Manuel Gutiérrez Aragón fue un niño enfermo, encamado en mitad del comedor y atendido por abuelas y sirvientas, en la Torrelavega de posguerra. Un niño que iba para escritor y se topó con el cine. “El cine reconstruía una vida posible en una realidad ausente, inaceptable. Las películas no eran irreales: simplemente ofrecían una realidad que existía en otra parte. Los actores lo demostraban: habían estado allí”. ¿Se puede contar mejor? Muchos años más tarde, cuando el cine acabó para él, volvió a la literatura, que ya había frecuentado en sus guiones, pródigos en historias fantásticas y diálogos memorables. Un día le dijo a Vargas Llosa: “Solo una cosa echo en falta: a los actores”. Vargas respondió: “Echas de menos tocar la vida”.

De esa nostalgia, de esa pérdida vital, nace A los actores, que acaba de publicar en Anagrama, un libro breve pero repleto de destellos conceptuales, de recuerdos intensos, de amor por el cine, por la escritura y por los cómicos. En ese libro habla de los bosques norteños de su infancia, de donde salían las historias, tras los pasos de los maquis Juanín y Bedoya, y cuenta cómo aprendió a dirigir actores observando los rituales familiares.

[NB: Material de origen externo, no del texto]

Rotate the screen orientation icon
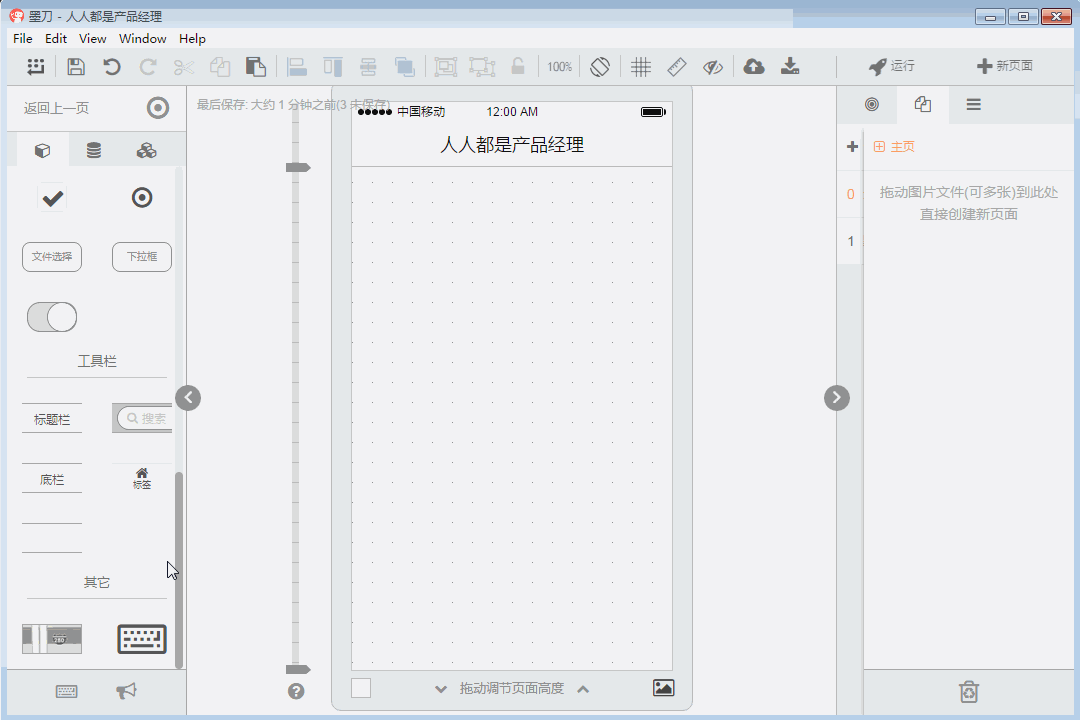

Manuel Gutiérrez Aragón publica un libro breve repleto de destellos conceptuales

De entre los muchos relatos y actores evocados, elijo el recuerdo de las pasiones desatadas por Ángela Molina en El corazón del bosque, aquella película en la que no había desnudos porque “el cuerpo de Ángela tenía tal presencia que un desnudo hubiera parecido una redundancia”.

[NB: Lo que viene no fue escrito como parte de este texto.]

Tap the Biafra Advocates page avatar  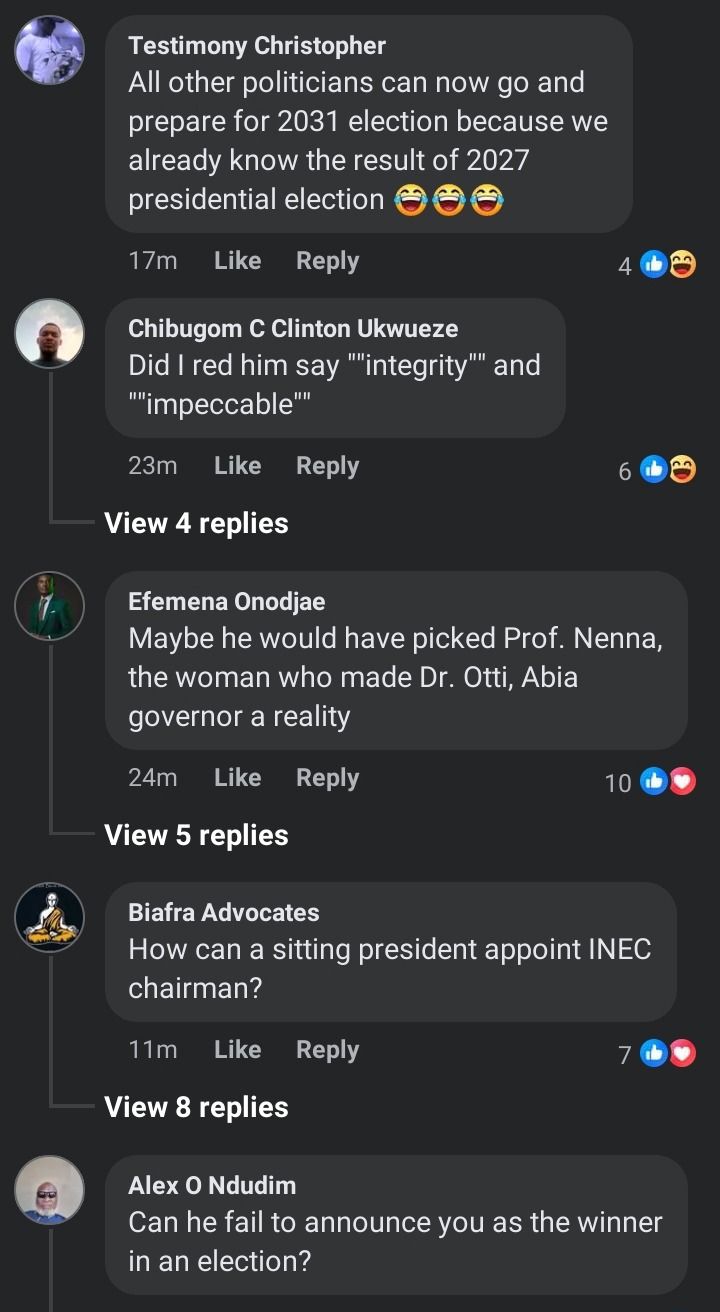coord(49,917)
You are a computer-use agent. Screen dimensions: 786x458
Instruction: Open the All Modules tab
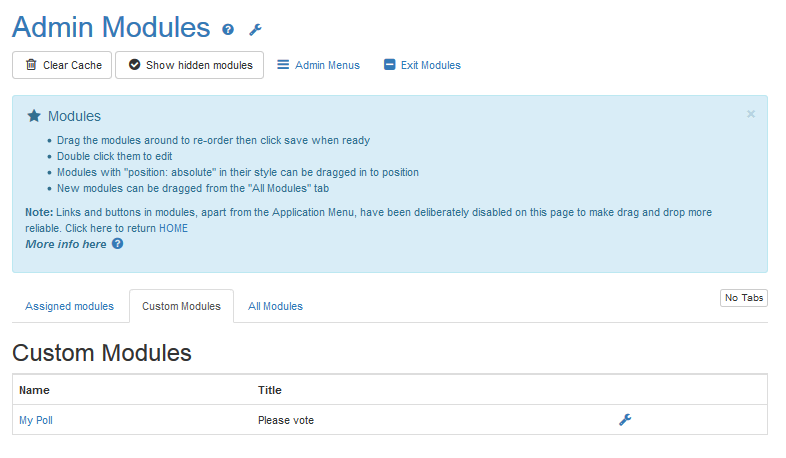tap(275, 306)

Dice también Gutiérrez Aragón algunas de las cosas más certeras que he leído sobre Fernando Fernán-Gómez: “Con él parece que estamos viendo siempre algo más que lo escrito y representado, una sombra que le acompaña, hecha de sus papeles anteriores”. Ángela Molina y Fernán-Gómez trabajaron juntos en La mitad del cielo, de la que cuenta un episodio singular. Va a rodarse la secuencia de la cena, en la que ambos se emborrachan y se seducen. Fernán-Gómez pide vino “de verdad”. La toma se repite varias veces, las botellas se vacían, y de repente ella comienza a tratarle de usted. Gutiérrez Aragón no entiende ese cambio e intenta hacerla volver al tuteo. Alfredo Mayo, el operador, le muestra el rostro del actor en el combo: el alcohol le había envejecido de golpe, “y por eso Ángela había comenzado a tratarle de usted: le parecía un anciano y era incapaz de mentirle a la cámara”. Al día siguiente, concluye, el vino volvió a ser fingido, y fingida la borrachera y la iniciación del amor, y la secuencia y las interpretaciones resultaron verdaderas.

Solo una cosa echo de menos en este libro: que Gutiérrez Aragón hable de su experiencia en el teatro, con El proceso, de Kafka, en el 79, y Morirás de otra cosa, la pieza que escribió y dirigió en el 82.